According to a first aspect of the present invention, there is provided a semiconductor device for electric power comprising: a main circuit terminal sealed by a resin and having an end on an outwardly connecting side, bent so to be parallel with a resin surface of the sealing resin; a nut being in contact with an inner surface of the end on the outwardly connecting side; and a bolt screwed to the nut for fixing an outwardly connecting conductor in contact with an outer surface of the end on the outwardly connecting side, wherein the end on the inwardly connecting side is embedded in an inside portion of the sealing resin so that the outer surface of the end on the outwardly connecting side and the resin surface around the end are in the same planes, or that the outer surface protrudes a bit from the resin surface to make the outer surface expose from the resin surface, and the main circuit terminal and the nut are monolithically molded.
According to a second aspect of the present invention, there is provided a semiconductor device for electric power comprising: a main circuit terminal inserted in a resin case and having an end on an outwardly connecting side, bent so as to be in parallel with a resin surface, from which the main circuit terminal of the resin case protrudes; a nut being in contact with an inner surface of the end on the outwardly connecting side; and a bolt screwed to the nut to fix an outwardly connecting conductor so as to be in contact with an outer surface of the end on the outwardly connecting side, wherein the end on the outwardly connecting side is embedded in the resin case so that the outer surface of the end on the outwardly connecting side and the resin surface around the end on the outwardly connecting side are in the same plane or the outer surface protrudes a bit from the resin surface to expose the outer surface from the resin surface, and the main circuit terminal, the nut, and the resin case are monolithically molded.

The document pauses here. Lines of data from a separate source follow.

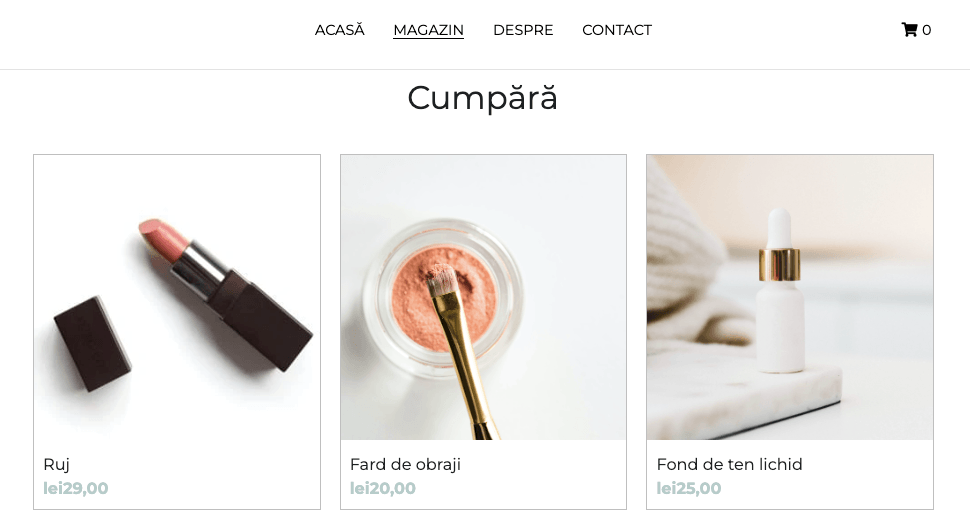Open the Fond de ten lichid title

pos(729,465)
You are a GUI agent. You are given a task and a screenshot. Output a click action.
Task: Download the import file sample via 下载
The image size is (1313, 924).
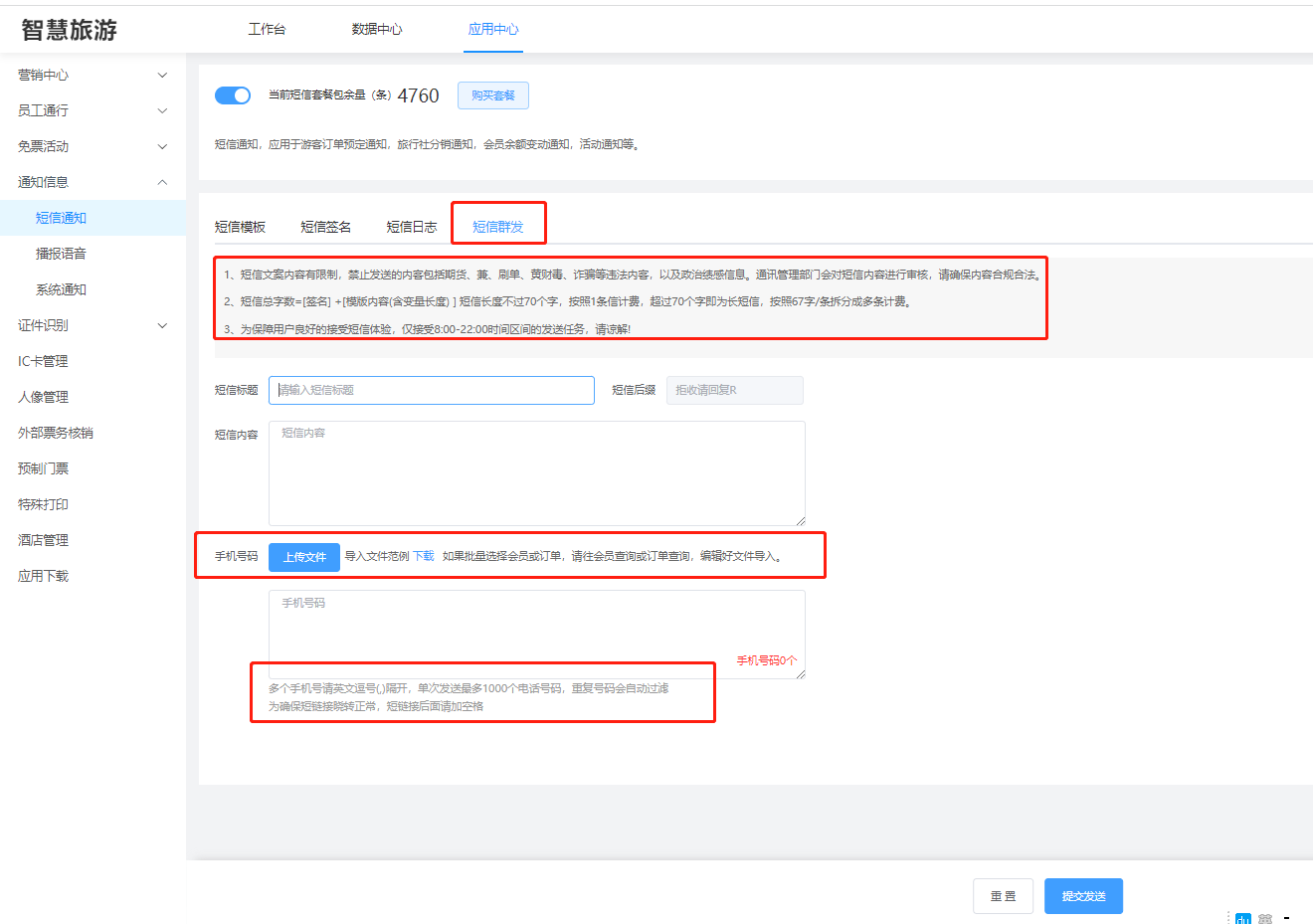point(424,556)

According to a third aspect of the present invention, there is provided the semiconductor device for electric power, wherein the nut is a flange nut having a flange, and a surface of the flange is in contact with an inner surface of the end on the outwardly connecting side.
According to a fourth aspect of the present invention, there is provided a semiconductor device for electric power, wherein a radius of a bending portion of the end of the main circuit terminal on the outwardly connecting side is 2 mm or more on the outer surface, and the main circuit terminal is plated after bending.
According to a fifth aspect of the present invention, there is provided the semiconductor device for electric power, further comprising: an anchor formed in at least a part of an outer periphery of the end of the main circuit terminal on the outwardly connecting side so as to protrude from the outer periphery and turn toward an inside of the resin.
According to a sixth aspect of the present invention, there is provided the semiconductor device for electric power, wherein at least one of a surface shaped which is C-shaped, a slanted surface, and a step is formed on an outer surface side of an edge of the outer surface in the end of the main circuit terminal on the outwardly connecting side, and the outer surface side of the edge of the outer periphery is covered by the resin.
According to a seventh aspect of the present invention, there is provided the semiconductor device for electric power, wherein at least a part of the end of the main circuit terminal on the outwardly connecting side in the vicinity of the edge of the outer periphery other than the bending portion on the outer surface is covered by the resin protruding from the outer surface.